The nerve is identified at the beginning of surgery to prevent injury as best as possible.  Injury can range from swelling of the nerve to worst case scenario of permanent damage.  Postoperatively it is not uncommon to experience some degree of hoarseness secondary to swelling around the nerve from surgery.  There is no way to predict which patients will have what degree of hoarseness after surgery.

Hoarseness could range from a few days to even several months or longer.  However, as long as the nerve is physically intact, complete function will return.  Surgery on both sides of the neck (total thyroidectomy) poses an increased risk, because if there is injury to the nerve on both sides, the patient will experience difficulty breathing, typically within 24 hours.

The second specific risk of surgery is injury to the parathyroid glands.  There are typically four small glands that sit on the undersurface of the thyroid gland at each corner.  The parathyroid glands control the body’s calcium levels.  Again there is a range of possible injuries from temporary injury to permanent injury.  If all four glands are injured, the body’s calcium level may decrease quickly leading to symptoms of numbness and tingling around the mouth and extremities to chest pain, shortness of breath, and shakiness.

The body really only needs a portion of one of the glands to be able to maintain normal calcium levels.  With thyroid surgery specifically, if only one side is removed, there is almost no risk to calcium problems because there should be two untouched glands on the opposite side, so it really is not even an issue.  With partial or hemithyroidectomy, calcium levels are not routinely checked in the hospital after surgery.  With total thyroidectomy or surgery on both sides, then the potential risk is more pronounced and after surgery serial blood calcium levels will be drawn in the hospital.


Parathyroid surgery is most often performed for hypercalcemia (elevated blood calcium levels).  A parathyroid adenoma (overactive single gland) is the most common reason (over 90%) and is usually diagnosed before surgery with a nuclear medicine parathyroid scan which will localize which of the four glands is over active and blood tests showing an elevated calcium level and elevated parathyroid hormone level.  Other possible reasons include hyperplasia (all 4 glands are overactive) and cancer (extremely rare).

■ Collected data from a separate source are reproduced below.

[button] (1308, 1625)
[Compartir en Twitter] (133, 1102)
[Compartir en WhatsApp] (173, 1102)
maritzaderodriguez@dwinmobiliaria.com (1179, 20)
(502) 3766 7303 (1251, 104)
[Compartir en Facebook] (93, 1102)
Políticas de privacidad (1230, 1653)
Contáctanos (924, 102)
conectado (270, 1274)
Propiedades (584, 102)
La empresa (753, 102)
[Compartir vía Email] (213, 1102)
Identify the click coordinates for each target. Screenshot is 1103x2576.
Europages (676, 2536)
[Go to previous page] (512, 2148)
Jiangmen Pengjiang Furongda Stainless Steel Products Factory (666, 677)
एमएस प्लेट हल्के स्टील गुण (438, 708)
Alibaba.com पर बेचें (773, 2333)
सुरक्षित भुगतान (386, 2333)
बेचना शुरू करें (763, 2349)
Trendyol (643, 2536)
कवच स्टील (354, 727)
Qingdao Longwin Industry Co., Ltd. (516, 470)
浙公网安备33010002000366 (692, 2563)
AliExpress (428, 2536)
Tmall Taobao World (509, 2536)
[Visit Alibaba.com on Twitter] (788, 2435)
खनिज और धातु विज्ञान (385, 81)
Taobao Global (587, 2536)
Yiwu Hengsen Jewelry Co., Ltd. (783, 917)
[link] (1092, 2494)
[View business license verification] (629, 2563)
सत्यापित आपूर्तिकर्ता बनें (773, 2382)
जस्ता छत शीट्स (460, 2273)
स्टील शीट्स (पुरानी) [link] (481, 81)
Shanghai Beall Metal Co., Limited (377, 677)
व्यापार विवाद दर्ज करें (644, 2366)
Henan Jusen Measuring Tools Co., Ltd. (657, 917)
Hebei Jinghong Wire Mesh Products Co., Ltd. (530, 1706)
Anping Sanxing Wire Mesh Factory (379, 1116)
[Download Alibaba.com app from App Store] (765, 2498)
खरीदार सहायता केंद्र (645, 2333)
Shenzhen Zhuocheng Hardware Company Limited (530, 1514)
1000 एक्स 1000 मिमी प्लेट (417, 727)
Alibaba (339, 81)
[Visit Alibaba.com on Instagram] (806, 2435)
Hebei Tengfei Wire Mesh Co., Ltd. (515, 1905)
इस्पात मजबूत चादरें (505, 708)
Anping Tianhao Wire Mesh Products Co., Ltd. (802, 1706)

Surgical risks are similar to thyroid surgery with a few minor differences.  There is typically less risk to injury to the recurrent laryngeal nerve because there is less dissection performed.  Calcium levels will always be checked in the hospital after surgery until they stabilize.  Blood calcium levels will always fall after surgery to some degree. Typical hospital stay is one night.

For either surgery, the incision is horizontal across the neck in a natural skin crease if one exists.     A surgical drain is placed to collect any fluid that accumulates under the skin after surgery and is usually removed the following morning.  Most patients do not require any oral pain medications other than Tylenol after the first day and resume a normal diet the day after surgery.  Sutures are removed one week after surgery.  One may feel tightness of the neck especially when swallowing which resolves within a few weeks.